MATERIAL TO PROCESS =>
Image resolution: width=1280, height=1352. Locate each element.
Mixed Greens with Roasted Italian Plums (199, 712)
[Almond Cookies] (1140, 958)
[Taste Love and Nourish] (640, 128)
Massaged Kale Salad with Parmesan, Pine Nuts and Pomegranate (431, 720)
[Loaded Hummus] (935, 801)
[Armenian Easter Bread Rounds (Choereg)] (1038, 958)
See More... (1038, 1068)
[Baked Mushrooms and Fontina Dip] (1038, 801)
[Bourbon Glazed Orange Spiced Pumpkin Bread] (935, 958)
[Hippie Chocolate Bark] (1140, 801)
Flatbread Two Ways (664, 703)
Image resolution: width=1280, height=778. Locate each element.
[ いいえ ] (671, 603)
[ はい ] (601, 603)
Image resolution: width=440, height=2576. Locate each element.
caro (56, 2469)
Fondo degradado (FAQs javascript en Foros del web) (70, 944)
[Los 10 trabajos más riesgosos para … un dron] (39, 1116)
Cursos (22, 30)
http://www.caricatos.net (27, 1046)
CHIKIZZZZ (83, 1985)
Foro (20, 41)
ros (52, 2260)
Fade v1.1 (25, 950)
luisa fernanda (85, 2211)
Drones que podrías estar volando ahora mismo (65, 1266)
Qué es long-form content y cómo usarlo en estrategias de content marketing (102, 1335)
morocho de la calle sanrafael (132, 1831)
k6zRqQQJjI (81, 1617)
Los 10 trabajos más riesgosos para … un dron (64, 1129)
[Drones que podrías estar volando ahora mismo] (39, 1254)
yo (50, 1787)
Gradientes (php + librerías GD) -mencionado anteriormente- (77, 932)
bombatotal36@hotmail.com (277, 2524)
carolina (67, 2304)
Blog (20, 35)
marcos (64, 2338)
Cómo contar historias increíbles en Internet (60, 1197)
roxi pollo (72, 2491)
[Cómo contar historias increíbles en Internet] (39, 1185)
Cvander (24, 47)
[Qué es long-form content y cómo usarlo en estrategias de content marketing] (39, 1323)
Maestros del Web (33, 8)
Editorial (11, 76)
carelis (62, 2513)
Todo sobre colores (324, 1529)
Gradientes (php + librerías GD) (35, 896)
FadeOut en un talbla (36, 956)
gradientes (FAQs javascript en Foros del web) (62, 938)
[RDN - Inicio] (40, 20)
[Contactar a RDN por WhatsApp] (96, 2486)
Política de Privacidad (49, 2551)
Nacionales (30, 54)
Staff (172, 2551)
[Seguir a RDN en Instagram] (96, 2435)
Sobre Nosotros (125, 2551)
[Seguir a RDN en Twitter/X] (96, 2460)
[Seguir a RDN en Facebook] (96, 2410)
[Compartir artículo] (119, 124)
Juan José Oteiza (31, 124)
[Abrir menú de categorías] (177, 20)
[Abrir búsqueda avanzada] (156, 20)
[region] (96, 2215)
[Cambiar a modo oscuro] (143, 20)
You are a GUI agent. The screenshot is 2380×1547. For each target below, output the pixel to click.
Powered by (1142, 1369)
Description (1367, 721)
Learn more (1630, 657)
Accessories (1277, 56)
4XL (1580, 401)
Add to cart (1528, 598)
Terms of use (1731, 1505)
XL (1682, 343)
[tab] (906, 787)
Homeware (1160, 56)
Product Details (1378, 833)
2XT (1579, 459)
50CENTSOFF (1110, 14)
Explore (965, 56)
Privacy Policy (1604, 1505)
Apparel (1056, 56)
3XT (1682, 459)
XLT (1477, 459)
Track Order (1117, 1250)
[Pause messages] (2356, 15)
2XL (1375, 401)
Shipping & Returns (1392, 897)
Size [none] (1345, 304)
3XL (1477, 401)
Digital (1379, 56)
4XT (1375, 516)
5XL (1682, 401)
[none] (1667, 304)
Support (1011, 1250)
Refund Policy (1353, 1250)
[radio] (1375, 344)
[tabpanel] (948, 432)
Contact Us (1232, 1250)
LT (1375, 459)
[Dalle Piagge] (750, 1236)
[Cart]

TASK TO COMPLETE => Give an exact copy of all the data shown above.

SOLUTION TO THE EXERCISE =>
Image resolution: width=1280, height=1352. Locate each element.
Mixed Greens with Roasted Italian Plums (199, 712)
[Almond Cookies] (1140, 958)
[Taste Love and Nourish] (640, 128)
Massaged Kale Salad with Parmesan, Pine Nuts and Pomegranate (431, 720)
[Loaded Hummus] (935, 801)
[Armenian Easter Bread Rounds (Choereg)] (1038, 958)
See More... (1038, 1068)
[Baked Mushrooms and Fontina Dip] (1038, 801)
[Bourbon Glazed Orange Spiced Pumpkin Bread] (935, 958)
[Hippie Chocolate Bark] (1140, 801)
Flatbread Two Ways (664, 703)
Image resolution: width=1280, height=778. Locate each element.
[ いいえ ] (671, 603)
[ はい ] (601, 603)
Image resolution: width=440, height=2576. Locate each element.
caro (56, 2469)
Fondo degradado (FAQs javascript en Foros del web) (70, 944)
[Los 10 trabajos más riesgosos para … un dron] (39, 1116)
Cursos (22, 30)
http://www.caricatos.net (27, 1046)
CHIKIZZZZ (83, 1985)
Foro (20, 41)
ros (52, 2260)
Fade v1.1 (25, 950)
luisa fernanda (85, 2211)
Drones que podrías estar volando ahora mismo (65, 1266)
Qué es long-form content y cómo usarlo en estrategias de content marketing (102, 1335)
morocho de la calle sanrafael (132, 1831)
k6zRqQQJjI (81, 1617)
Los 10 trabajos más riesgosos para … un dron (64, 1129)
[Drones que podrías estar volando ahora mismo] (39, 1254)
yo (50, 1787)
Gradientes (php + librerías GD) -mencionado anteriormente- (77, 932)
bombatotal36@hotmail.com (277, 2524)
carolina (67, 2304)
Blog (20, 35)
marcos (64, 2338)
Cómo contar historias increíbles en Internet (60, 1197)
roxi pollo (72, 2491)
[Cómo contar historias increíbles en Internet] (39, 1185)
Cvander (24, 47)
[Qué es long-form content y cómo usarlo en estrategias de content marketing] (39, 1323)
Maestros del Web (33, 8)
Editorial (11, 76)
carelis (62, 2513)
Todo sobre colores (324, 1529)
Gradientes (php + librerías GD) (35, 896)
FadeOut en un talbla (36, 956)
gradientes (FAQs javascript en Foros del web) (62, 938)
[RDN - Inicio] (40, 20)
[Contactar a RDN por WhatsApp] (96, 2486)
Política de Privacidad (49, 2551)
Nacionales (30, 54)
Staff (172, 2551)
[Seguir a RDN en Instagram] (96, 2435)
Sobre Nosotros (125, 2551)
[Seguir a RDN en Twitter/X] (96, 2460)
[Seguir a RDN en Facebook] (96, 2410)
[Compartir artículo] (119, 124)
Juan José Oteiza (31, 124)
[Abrir menú de categorías] (177, 20)
[Abrir búsqueda avanzada] (156, 20)
[region] (96, 2215)
[Cambiar a modo oscuro] (143, 20)
You are a GUI agent. The screenshot is 2380×1547. For each target below, output the pixel to click.
Powered by (1142, 1369)
Description (1367, 721)
Learn more (1630, 657)
Accessories (1277, 56)
4XL (1580, 401)
Add to cart (1528, 598)
Terms of use (1731, 1505)
XL (1682, 343)
[tab] (906, 787)
Homeware (1160, 56)
Product Details (1378, 833)
2XT (1579, 459)
50CENTSOFF (1110, 14)
Explore (965, 56)
Privacy Policy (1604, 1505)
Apparel (1056, 56)
3XT (1682, 459)
XLT (1477, 459)
Track Order (1117, 1250)
[Pause messages] (2356, 15)
2XL (1375, 401)
Shipping & Returns (1392, 897)
Size [none] (1345, 304)
3XL (1477, 401)
Digital (1379, 56)
4XT (1375, 516)
5XL (1682, 401)
[none] (1667, 304)
Support (1011, 1250)
Refund Policy (1353, 1250)
[radio] (1375, 344)
[tabpanel] (948, 432)
Contact Us (1232, 1250)
LT (1375, 459)
[Dalle Piagge] (750, 1236)
[Cart]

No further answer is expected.